>> BEGIN Input records
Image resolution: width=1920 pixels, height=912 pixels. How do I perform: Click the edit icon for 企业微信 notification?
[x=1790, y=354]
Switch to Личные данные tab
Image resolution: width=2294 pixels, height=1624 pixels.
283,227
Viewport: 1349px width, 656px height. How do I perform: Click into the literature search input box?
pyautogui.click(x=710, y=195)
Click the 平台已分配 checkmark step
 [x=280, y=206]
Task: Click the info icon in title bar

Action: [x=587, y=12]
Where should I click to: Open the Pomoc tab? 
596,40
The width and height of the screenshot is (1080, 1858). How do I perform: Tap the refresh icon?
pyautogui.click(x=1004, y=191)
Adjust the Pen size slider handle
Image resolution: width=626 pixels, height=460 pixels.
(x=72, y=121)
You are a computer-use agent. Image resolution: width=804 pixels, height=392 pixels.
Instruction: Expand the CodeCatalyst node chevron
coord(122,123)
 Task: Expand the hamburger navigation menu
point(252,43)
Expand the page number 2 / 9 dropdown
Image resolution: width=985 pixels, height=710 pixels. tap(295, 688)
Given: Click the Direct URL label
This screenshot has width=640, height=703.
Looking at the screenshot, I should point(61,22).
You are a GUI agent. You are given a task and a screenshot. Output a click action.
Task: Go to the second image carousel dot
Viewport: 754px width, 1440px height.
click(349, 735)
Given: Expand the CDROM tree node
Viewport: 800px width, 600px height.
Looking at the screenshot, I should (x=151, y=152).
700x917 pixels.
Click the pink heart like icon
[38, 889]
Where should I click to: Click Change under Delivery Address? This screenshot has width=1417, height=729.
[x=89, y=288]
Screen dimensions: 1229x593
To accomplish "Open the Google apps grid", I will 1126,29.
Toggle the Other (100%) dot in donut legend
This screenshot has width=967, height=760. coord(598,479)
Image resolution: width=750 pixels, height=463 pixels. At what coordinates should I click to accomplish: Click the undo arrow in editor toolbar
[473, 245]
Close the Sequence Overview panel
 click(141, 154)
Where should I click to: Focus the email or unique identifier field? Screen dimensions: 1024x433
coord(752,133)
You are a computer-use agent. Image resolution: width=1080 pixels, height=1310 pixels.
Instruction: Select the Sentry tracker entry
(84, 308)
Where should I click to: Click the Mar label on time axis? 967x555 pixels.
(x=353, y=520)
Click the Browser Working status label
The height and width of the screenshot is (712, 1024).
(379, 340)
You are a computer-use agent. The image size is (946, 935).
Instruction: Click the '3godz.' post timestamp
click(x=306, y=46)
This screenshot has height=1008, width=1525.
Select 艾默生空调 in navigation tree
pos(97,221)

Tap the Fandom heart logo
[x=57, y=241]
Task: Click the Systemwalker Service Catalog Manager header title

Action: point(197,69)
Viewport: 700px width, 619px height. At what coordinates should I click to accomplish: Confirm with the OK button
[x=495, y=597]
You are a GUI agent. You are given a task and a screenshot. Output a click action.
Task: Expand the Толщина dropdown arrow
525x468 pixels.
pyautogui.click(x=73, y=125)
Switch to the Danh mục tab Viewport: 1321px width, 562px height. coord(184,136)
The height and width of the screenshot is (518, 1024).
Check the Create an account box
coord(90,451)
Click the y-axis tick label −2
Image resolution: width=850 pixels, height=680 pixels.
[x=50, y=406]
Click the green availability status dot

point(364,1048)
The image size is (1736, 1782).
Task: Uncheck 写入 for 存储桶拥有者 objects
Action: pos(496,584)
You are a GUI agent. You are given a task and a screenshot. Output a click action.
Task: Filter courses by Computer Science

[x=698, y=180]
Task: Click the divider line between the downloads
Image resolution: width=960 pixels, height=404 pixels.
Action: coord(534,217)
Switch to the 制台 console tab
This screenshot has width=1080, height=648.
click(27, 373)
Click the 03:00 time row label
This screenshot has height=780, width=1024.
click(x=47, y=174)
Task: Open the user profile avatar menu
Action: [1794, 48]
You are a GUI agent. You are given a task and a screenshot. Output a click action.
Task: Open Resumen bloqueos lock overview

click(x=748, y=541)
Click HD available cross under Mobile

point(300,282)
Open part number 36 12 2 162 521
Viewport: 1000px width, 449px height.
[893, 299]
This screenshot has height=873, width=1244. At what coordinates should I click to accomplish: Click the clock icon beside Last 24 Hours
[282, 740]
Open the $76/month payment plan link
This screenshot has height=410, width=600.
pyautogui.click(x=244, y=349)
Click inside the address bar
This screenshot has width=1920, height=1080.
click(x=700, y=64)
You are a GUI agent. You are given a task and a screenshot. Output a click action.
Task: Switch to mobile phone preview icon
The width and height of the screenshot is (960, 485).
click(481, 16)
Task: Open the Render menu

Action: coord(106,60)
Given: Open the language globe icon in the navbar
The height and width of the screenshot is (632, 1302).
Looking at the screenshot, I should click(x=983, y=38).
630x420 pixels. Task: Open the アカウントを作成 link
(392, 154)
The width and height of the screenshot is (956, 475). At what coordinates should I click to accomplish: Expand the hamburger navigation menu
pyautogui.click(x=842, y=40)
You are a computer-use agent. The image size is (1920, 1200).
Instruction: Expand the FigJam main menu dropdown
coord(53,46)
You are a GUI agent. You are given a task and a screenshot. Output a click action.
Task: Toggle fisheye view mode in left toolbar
>> END Input records
=== What is being asked ===
Output every line of the records above as a JSON list of strings, one string per line, and leave out the blank lines.

=== Reply ===
[
  "Image resolution: width=1920 pixels, height=912 pixels. How do I perform: Click the edit icon for 企业微信 notification?",
  "[x=1790, y=354]",
  "Switch to Личные данные tab",
  "Image resolution: width=2294 pixels, height=1624 pixels.",
  "283,227",
  "Viewport: 1349px width, 656px height. How do I perform: Click into the literature search input box?",
  "pyautogui.click(x=710, y=195)",
  "Click the 平台已分配 checkmark step",
  " [x=280, y=206]",
  "Task: Click the info icon in title bar",
  "Action: [x=587, y=12]",
  "Where should I click to: Open the Pomoc tab? ",
  "596,40",
  "The width and height of the screenshot is (1080, 1858). How do I perform: Tap the refresh icon?",
  "pyautogui.click(x=1004, y=191)",
  "Adjust the Pen size slider handle",
  "Image resolution: width=626 pixels, height=460 pixels.",
  "(x=72, y=121)",
  "You are a computer-use agent. Image resolution: width=804 pixels, height=392 pixels.",
  "Instruction: Expand the CodeCatalyst node chevron",
  "coord(122,123)",
  " Task: Expand the hamburger navigation menu",
  "point(252,43)",
  "Expand the page number 2 / 9 dropdown",
  "Image resolution: width=985 pixels, height=710 pixels. tap(295, 688)",
  "Given: Click the Direct URL label",
  "This screenshot has width=640, height=703.",
  "Looking at the screenshot, I should point(61,22).",
  "You are a GUI agent. You are given a task and a screenshot. Output a click action.",
  "Task: Go to the second image carousel dot",
  "Viewport: 754px width, 1440px height.",
  "click(349, 735)",
  "Given: Expand the CDROM tree node",
  "Viewport: 800px width, 600px height.",
  "Looking at the screenshot, I should (x=151, y=152).",
  "700x917 pixels.",
  "Click the pink heart like icon",
  "[38, 889]",
  "Where should I click to: Click Change under Delivery Address? This screenshot has width=1417, height=729.",
  "[x=89, y=288]",
  "Screen dimensions: 1229x593",
  "To accomplish \"Open the Google apps grid\", I will 1126,29.",
  "Toggle the Other (100%) dot in donut legend",
  "This screenshot has width=967, height=760. coord(598,479)",
  "Image resolution: width=750 pixels, height=463 pixels. At what coordinates should I click to accomplish: Click the undo arrow in editor toolbar",
  "[473, 245]",
  "Close the Sequence Overview panel",
  " click(141, 154)",
  "Where should I click to: Focus the email or unique identifier field? Screen dimensions: 1024x433",
  "coord(752,133)",
  "You are a computer-use agent. Image resolution: width=1080 pixels, height=1310 pixels.",
  "Instruction: Select the Sentry tracker entry",
  "(84, 308)",
  "Where should I click to: Click the Mar label on time axis? 967x555 pixels.",
  "(x=353, y=520)",
  "Click the Browser Working status label",
  "The height and width of the screenshot is (712, 1024).",
  "(379, 340)",
  "You are a computer-use agent. The image size is (946, 935).",
  "Instruction: Click the '3godz.' post timestamp",
  "click(x=306, y=46)",
  "This screenshot has height=1008, width=1525.",
  "Select 艾默生空调 in navigation tree",
  "pos(97,221)",
  "Tap the Fandom heart logo",
  "[x=57, y=241]",
  "Task: Click the Systemwalker Service Catalog Manager header title",
  "Action: point(197,69)",
  "Viewport: 700px width, 619px height. At what coordinates should I click to accomplish: Confirm with the OK button",
  "[x=495, y=597]",
  "You are a GUI agent. You are given a task and a screenshot. Output a click action.",
  "Task: Expand the Толщина dropdown arrow",
  "525x468 pixels.",
  "pyautogui.click(x=73, y=125)",
  "Switch to the Danh mục tab Viewport: 1321px width, 562px height. coord(184,136)",
  "The height and width of the screenshot is (518, 1024).",
  "Check the Create an account box",
  "coord(90,451)",
  "Click the y-axis tick label −2",
  "Image resolution: width=850 pixels, height=680 pixels.",
  "[x=50, y=406]",
  "Click the green availability status dot",
  "point(364,1048)",
  "The image size is (1736, 1782).",
  "Task: Uncheck 写入 for 存储桶拥有者 objects",
  "Action: pos(496,584)",
  "You are a GUI agent. You are given a task and a screenshot. Output a click action.",
  "Task: Filter courses by Computer Science",
  "[x=698, y=180]",
  "Task: Click the divider line between the downloads",
  "Image resolution: width=960 pixels, height=404 pixels.",
  "Action: coord(534,217)",
  "Switch to the 制台 console tab",
  "This screenshot has width=1080, height=648.",
  "click(27, 373)",
  "Click the 03:00 time row label",
  "This screenshot has height=780, width=1024.",
  "click(x=47, y=174)",
  "Task: Open the user profile avatar menu",
  "Action: [1794, 48]",
  "You are a GUI agent. You are given a task and a screenshot. Output a click action.",
  "Task: Open Resumen bloqueos lock overview",
  "click(x=748, y=541)",
  "Click HD available cross under Mobile",
  "point(300,282)",
  "Open part number 36 12 2 162 521",
  "Viewport: 1000px width, 449px height.",
  "[893, 299]",
  "This screenshot has height=873, width=1244. At what coordinates should I click to accomplish: Click the clock icon beside Last 24 Hours",
  "[282, 740]",
  "Open the $76/month payment plan link",
  "This screenshot has height=410, width=600.",
  "pyautogui.click(x=244, y=349)",
  "Click inside the address bar",
  "This screenshot has width=1920, height=1080.",
  "click(x=700, y=64)",
  "You are a GUI agent. You are given a task and a screenshot. Output a click action.",
  "Task: Switch to mobile phone preview icon",
  "The width and height of the screenshot is (960, 485).",
  "click(481, 16)",
  "Task: Open the Render menu",
  "Action: coord(106,60)",
  "Given: Open the language globe icon in the navbar",
  "The height and width of the screenshot is (632, 1302).",
  "Looking at the screenshot, I should click(x=983, y=38).",
  "630x420 pixels. Task: Open the アカウントを作成 link",
  "(392, 154)",
  "The width and height of the screenshot is (956, 475). At what coordinates should I click to accomplish: Expand the hamburger navigation menu",
  "pyautogui.click(x=842, y=40)",
  "You are a computer-use agent. The image size is (1920, 1200).",
  "Instruction: Expand the FigJam main menu dropdown",
  "coord(53,46)",
  "You are a GUI agent. You are given a task and a screenshot. Output a click action.",
  "Task: Toggle fisheye view mode in left toolbar"
]